In spite of the tears in your
eyes, you are as angry with me as ever; but don't go to make
mischief between me and Moodie. If you'll say nothing about my
refusing to go with you, I'll milk the cows for you myself
to-night."
"And can you milk?" said I, with some curiosity.
"Milk! Yes; and if I were not so confoundedly low-spirited
and - lazy, I could do a thousand other things too. But now,
don't say a word about it to Moodie."
I made no promise; but my respect for him was not increased by
his cowardly fear of reproof from Moodie, who treated him with
a kindness and consideration which he did not deserve.
The afternoon turned out very wet, and I was sorry that I should be
troubled with his company all day in the house. I was making a shirt
for Moodie from some cotton that had been sent me from home, and he
placed himself by the side of the stove, just opposite, and
continued to regard me for a long time with his usual sullen stare.
I really felt half afraid of him.
"Don't you think me mad!" said he. "I have a brother deranged;
he got a stroke of the sun in India, and lost his senses in
consequence; but sometimes I think it runs in the family."
What answer could I give to this speech, but mere evasive
common-place!
"You won't say what you really think," he continued; "I know you
hate me, and that makes me dislike you. Now what would you say if I
told you I had committed a murder, and that it was the recollection
of that circumstance that made me at times so restless and unhappy?"
I looked up in his face, not knowing what to believe.
"'Tis fact," said he, nodding his head; and I hoped that he would
not go mad, like his brother, and kill me.
"Come, I'll tell you all about it; I know the world would laugh
at me for calling such an act MURDER; and yet I have been such a
miserable man ever since, that I FEEL it was.
"There was a noted leader among the rebel Buenos-Ayreans, whom the
government wanted much to get hold of. He was a fine, dashing,
handsome fellow; I had often seen him, but we never came to close
quarters. One night, I was lying wrapped up in my poncho at the
bottom of my boat, which was rocking in the surf, waiting for two of
my men, who were gone on shore. There came to the shore, this man
and one of his people, and they stood so near the boat, that I could
distinctly hear their conversation. I suppose it was the devil who
tempted me to put a bullet through the man's heart. He was an enemy
to the flag under which I fought, but he was no enemy to me - I had
no right to become his executioner; but still the desire to kill
him, for the mere devilry of the thing, came so strongly upon me
that I no longer tried to resist it. I rose slowly upon my knees;
the moon was shining very bright at the time, both he and his
companion were too earnestly engaged to see me, and I deliberately
shot him through the body. He fell with a heavy groan back into the
water; but I caught the last look he threw upon the moonlight skies
before his eyes glazed in death.
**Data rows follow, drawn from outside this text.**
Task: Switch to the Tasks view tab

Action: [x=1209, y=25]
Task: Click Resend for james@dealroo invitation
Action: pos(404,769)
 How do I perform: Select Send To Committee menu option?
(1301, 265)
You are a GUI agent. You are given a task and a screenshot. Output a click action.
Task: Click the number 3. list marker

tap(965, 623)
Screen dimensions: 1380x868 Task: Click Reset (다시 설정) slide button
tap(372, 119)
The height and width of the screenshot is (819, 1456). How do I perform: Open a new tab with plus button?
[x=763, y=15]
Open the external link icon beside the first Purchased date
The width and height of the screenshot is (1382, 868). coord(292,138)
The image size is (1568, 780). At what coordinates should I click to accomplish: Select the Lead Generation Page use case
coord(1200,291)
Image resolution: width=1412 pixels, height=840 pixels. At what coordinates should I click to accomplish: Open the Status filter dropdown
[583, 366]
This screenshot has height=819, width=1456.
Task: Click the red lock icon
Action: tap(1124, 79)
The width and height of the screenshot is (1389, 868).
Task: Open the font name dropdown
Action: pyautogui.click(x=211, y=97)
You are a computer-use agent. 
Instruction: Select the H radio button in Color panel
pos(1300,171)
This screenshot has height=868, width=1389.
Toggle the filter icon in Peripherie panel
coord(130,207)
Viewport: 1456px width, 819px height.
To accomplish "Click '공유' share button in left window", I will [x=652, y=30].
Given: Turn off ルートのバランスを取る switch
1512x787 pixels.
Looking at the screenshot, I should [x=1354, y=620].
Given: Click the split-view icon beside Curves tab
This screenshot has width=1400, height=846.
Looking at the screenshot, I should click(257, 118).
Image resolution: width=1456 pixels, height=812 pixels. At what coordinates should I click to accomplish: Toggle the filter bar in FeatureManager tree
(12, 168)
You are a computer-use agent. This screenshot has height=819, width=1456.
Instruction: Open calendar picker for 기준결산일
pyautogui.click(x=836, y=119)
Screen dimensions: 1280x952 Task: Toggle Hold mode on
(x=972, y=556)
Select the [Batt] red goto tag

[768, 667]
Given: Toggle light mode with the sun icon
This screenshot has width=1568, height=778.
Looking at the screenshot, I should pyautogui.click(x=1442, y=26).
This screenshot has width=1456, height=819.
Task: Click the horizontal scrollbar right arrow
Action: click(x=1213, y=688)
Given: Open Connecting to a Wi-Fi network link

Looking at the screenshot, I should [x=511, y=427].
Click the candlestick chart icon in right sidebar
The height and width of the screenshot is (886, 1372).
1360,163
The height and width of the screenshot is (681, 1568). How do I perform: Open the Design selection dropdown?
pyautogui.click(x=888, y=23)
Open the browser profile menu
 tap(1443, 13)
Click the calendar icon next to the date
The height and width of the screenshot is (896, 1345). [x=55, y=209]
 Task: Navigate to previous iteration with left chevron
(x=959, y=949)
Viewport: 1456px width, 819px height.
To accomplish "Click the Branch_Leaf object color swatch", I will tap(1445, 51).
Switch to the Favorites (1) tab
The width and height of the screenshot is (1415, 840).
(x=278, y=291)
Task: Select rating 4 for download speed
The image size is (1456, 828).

Oh, that look! - so full of despair,
of unutterable anguish; it haunts me yet - it will haunt me for ever.
I would not have cared if I had killed him in strife - but in cold
blood, and he so unsuspicious of his doom! Yes, it was murder; I
know by this constant tugging at my heart that it was murder. What
do you say to it?"
"I should think as you do, Mr. Malcolm. It is a terrible thing to
take away the life of a fellow-creature without the least
provocation."
"Ah! I know you would blame me; but he was an enemy after all;
I had a right to kill him; I was hired by the government under
whom I served to kill him; and who shall condemn me?"
"No one more than your own heart."
"It is not the heart, but the brain, that must decide in questions
of right and wrong," said he. "I acted from impulse, and shot that
man; had I reasoned upon it for five minutes, the man would be
living now. But what's done cannot be undone. Did I ever show you
the work I wrote upon South America?"
"Are you an author," said I, incredulously.
"To be sure I am. Murray offered me 100 pounds for my manuscript,
but I would not take it. Shall I read to you some passages from it?"
I am sorry to say that his behaviour in the morning was uppermost
in my thoughts, and I had no repugnance in refusing.
"No, don't trouble yourself. I have the dinner to cook, and the
children to attend to, which will cause a constant interruption;
you had better defer it to some other time."
"I shan't ask you to listen to me again," said he, with a look of
offended vanity; but he went to his trunk, and brought out a large
MS., written on foolscap, which he commenced reading to himself with
an air of great self-importance, glancing from time to time at me,
and smiling disdainfully. Oh, how glad I was when the door opened,
and the return of Moodie broke up this painful tete-a-tete.
From the sublime to the ridiculous is but a step. The very next day,
Mr. Malcolm made his appearance before me, wrapped in a great-coat
belonging to my husband, which literally came down to his heels.
At this strange apparition, I fell a-laughing.